Em geral, encontrar um apartamento leva muito tempo, já que eles são excessivamente caros em São Paulo e muitas vezes exigem um fiador que seja cidadão brasileiro e que, além disso, seja proprietário de algum imóvel. A cidade enfrenta uma falta de habitação e perto de 1,2 milhão de paulistanos moram ou em favelas ou em cortiços. Nos últimos anos, São Paulo é o foco de ocupações de prédios, tanto por movimentos sociais estritamente organizados que ocupam e gerem estes prédios até os cortiços, improvisados por grupos menores. Embora esses movimentos levem frequentemente sem-teto nos seus nomes, muitos são organizados por militantes políticos, que não lutam somente por uma moradia decente e a revitalização do centro da cidade, mas também contra a pobreza e pelos direitos das mulheres, a igualdadw, etc.
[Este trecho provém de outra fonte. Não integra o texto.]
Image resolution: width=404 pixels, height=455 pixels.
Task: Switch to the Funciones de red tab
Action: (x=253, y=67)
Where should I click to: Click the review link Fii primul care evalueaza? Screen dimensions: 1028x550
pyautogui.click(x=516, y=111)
A integração dos estrangeiros nestes prédios ocupados e nos respectivos movimentos sociais é um fenômeno muito recente. Para poder fazer parte, eles têm que seguir as seguintes regras. Têm que: dirigir-se ao líder da comissão organizadora, apresentar-se durante uma reunião coletiva durante a qual serão explicados os objetivos e as condições do movimento e respeitar as instruções da convivência diária e do ativismo.
‘Uma pessoa que quer morar neste prédio, seja essa brasileira ou estrangeira, tem que fazer parte da luta. Isto não é um prédio normal, eles têm que entender isso. Se a gente não lutar, não podemos mudar nada. Alguns vêm aqui e só querem um lugar onde ficar. Nós não funcionamos assim. Participar e apoiar a luta pela justiça é essencial. Quem não estiver de acordo com os requisitos tem que sair.” (Coordenador de um prédio ocupado).
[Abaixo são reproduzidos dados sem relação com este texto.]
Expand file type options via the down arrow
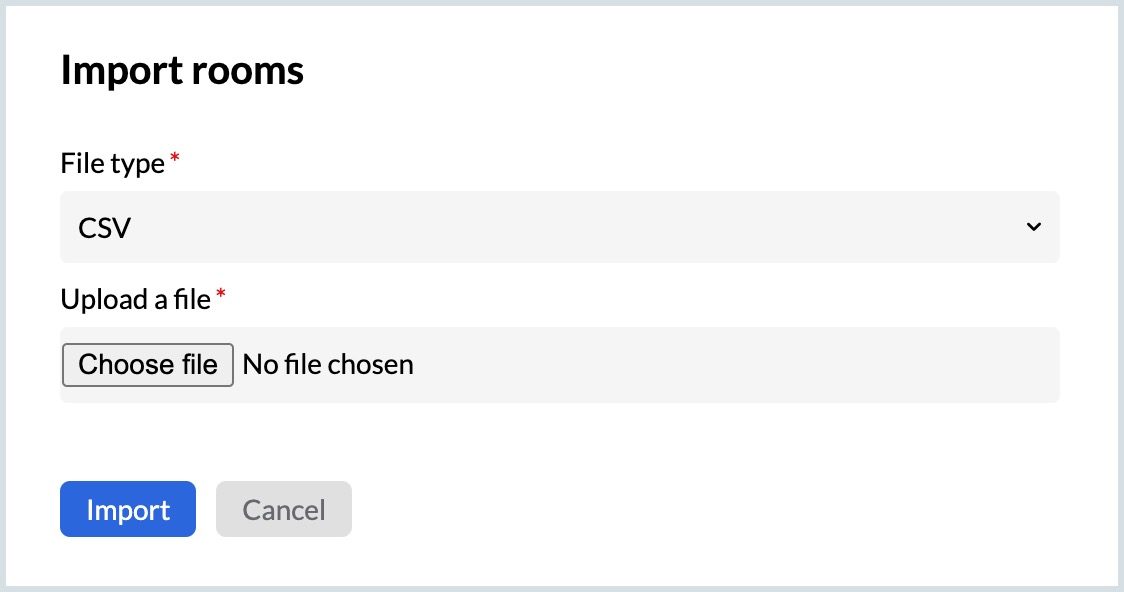 pyautogui.click(x=1033, y=228)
Alguns dos migrantes conseguem permanecer (pelo menos por um tempo) nesses espaços de convivência coletivos de prédios ocupados. Apreciam a participação ativa na luta e as difusas linhas categóricas entre cidadãos brasileiros e estrangeiros.
‘Temos todos os mesmos interesses. Migrantes, refugiados, cidadãos, isso já não é importante. Alguns vieram das favelas para cá, outros do Nordeste, eles também não sabiam como lidar com esta cidade. Lutamos pelos mesmos objetivos. Somos todos iguais, somos só pessoas pobres deslocadas.’ (Homem de Haiti, ao redor de 40 anos, morando numa ocupação junto com a mulher dele e os três filhos).
Outros migrantes sentem-se pressionados pela obrigação de ter que integrar-se na luta contínua dos militantes e temem que um dia o prédio possa ser reintegrado.
Observações finais
As populações móveis que procuram um abrigo tornam-se parte de um novo paradigma de diferenciação, um paradigma que é altamente influenciado pela forma como as instituições pensam, classificam e põem em prática os seus tipos especiais de rotinas no mundo social da ‘pobreza’. Ao longo da sua trajetória urbana, os migrantes aprendem que a cidadania não é o único e nem é o marcador chave que separa a pertença da exclusão, e que noções como gênero, idade e parentesco às vezes podem contribuir para a fragmentação do apoio. As experiências de deslocamento produzem novos tipos de subjetividades políticas, percepção de direitos e solidariedade, mas também novas formas de temporalidades e espacialidades, quando tanto estar como ficar só consigo próprio torna-se um novo desafio.